Global agriculture faces a challenge to grow more food while causing less harm to the environment. One popular idea is to use probiotic microbes to boost crop growth, but this strategy often fails in the field due to ecological instability.

In a study published in Journal of Integrative Plant Biology, researchers from the Xishuangbanna Tropical Botanical Garden (XTBG) of the Chinese Academy of Sciences have unveiled a comprehensive roadmap for using plant-exuded prebiotics as an eco-friendly alternative to conventional fertilizers and pesticides.

These plant-exuded prebiotics include compounds such as polyphenols, flavonoids, and organic acids. The researchers demonstrated that these substances can selectively attract beneficial soil microbes that help suppress plant diseases, improve nutrient uptake, and restore soil health. Compared to directly adding probiotics, this prebiotic strategy is more stable and reliable under field conditions.
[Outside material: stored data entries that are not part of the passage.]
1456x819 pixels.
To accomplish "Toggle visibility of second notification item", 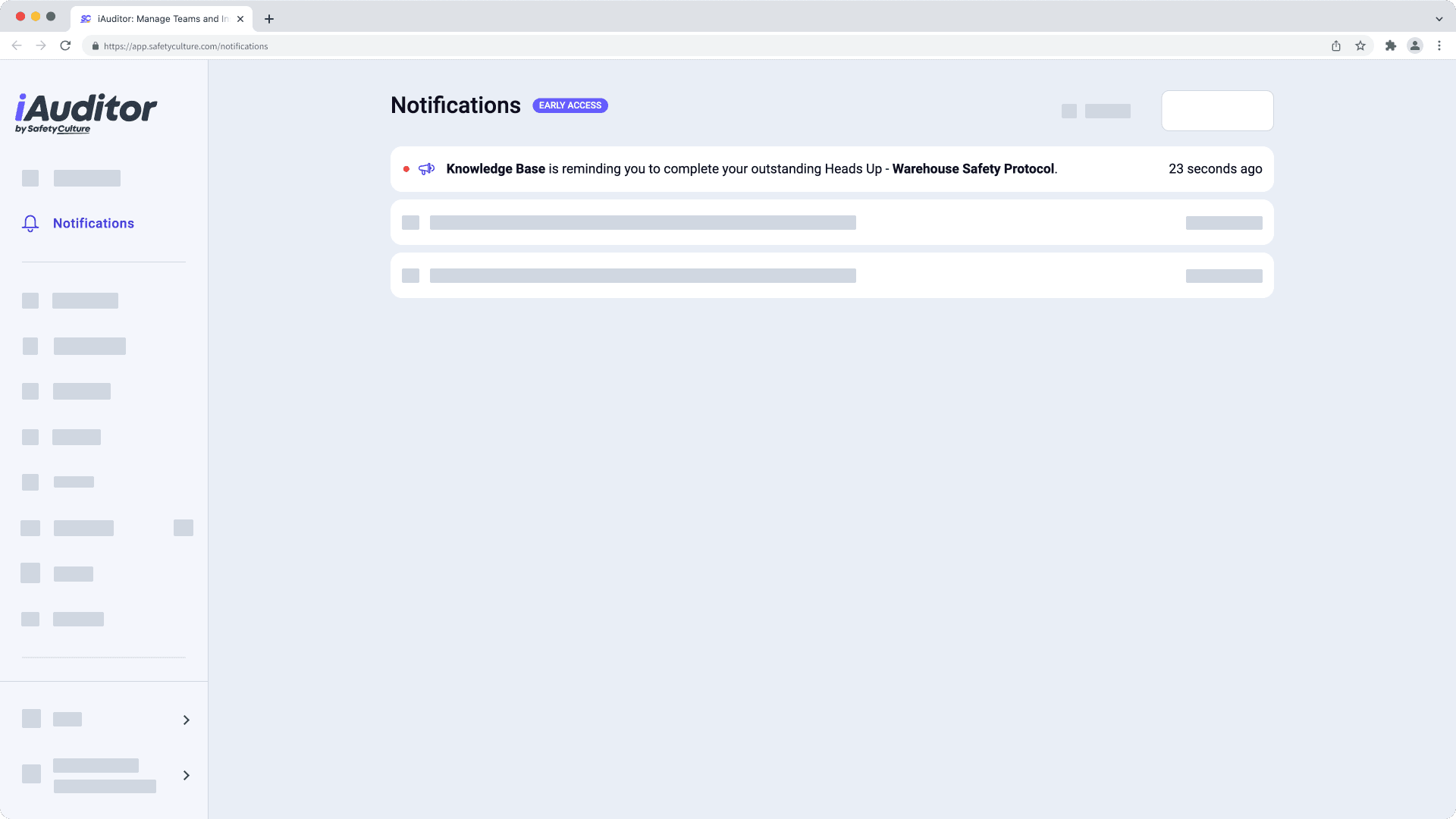I will coord(411,222).
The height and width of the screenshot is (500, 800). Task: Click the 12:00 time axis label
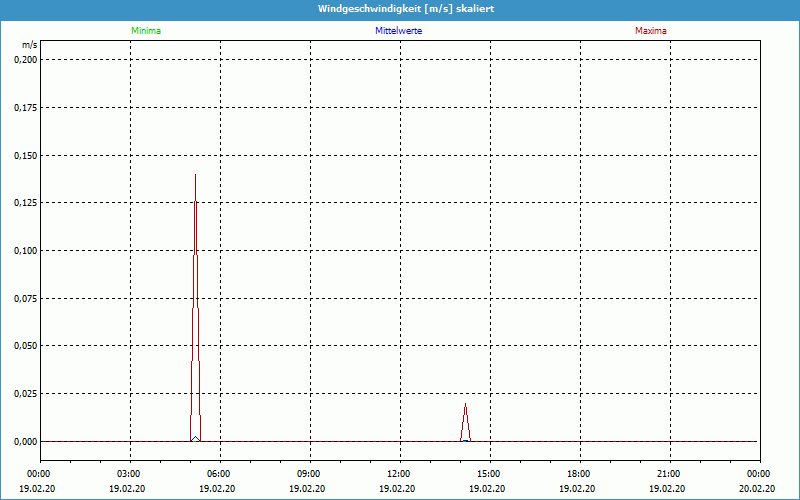coord(399,474)
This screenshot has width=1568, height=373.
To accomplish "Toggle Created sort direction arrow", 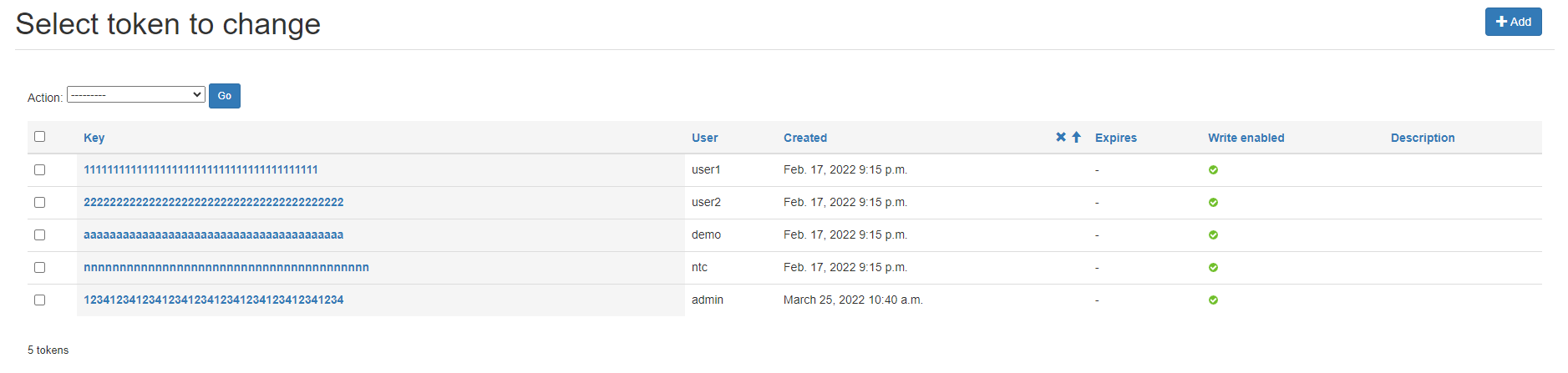I will (1076, 137).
The researchers introduced a simple, three-step PRE-DDV (Decode–Design–Validate) closed-loop strategy involving analyzing plant and soil microbiomes, designing synthetic microbial communities, and testing them in the field. They defined a plant-exuded prebiotic as a small, non-living molecule (such as malate, citrate, or coumarins) that only beneficial root microbes can use. Not all root exudates are suitable; pathogens shouldn't be able to break them down faster or more effectively than beneficial microbes.

"The pipeline integrates multi-omics profiling, synthetic community design, and iterative field validation, transforming prebiotics from a promising concept into a practical cornerstone of climate-resilient agriculture," said LIANG Gang of XTBG.

The researchers also reviewed how plants produce these prebiotic compounds and how they activate specific microbial functions. To make this technology commercially viable, the researchers identified several challenges, including developing affordable plant-based materials (e.g., native plants or agricultural waste), improving delivery methods, and evaluating costs, environmental impact, and regulations.

By integrating molecular pathways, microbe-plant interactions, and field applications, the study establishes plant-exuded prebiotics as a fundamental tool for sustainable, microbiome-guided agriculture.

"This approach can reduce our dependence on chemical inputs, make crops more resilient, and help secure a sustainable future for global food production," said LIANG Gang.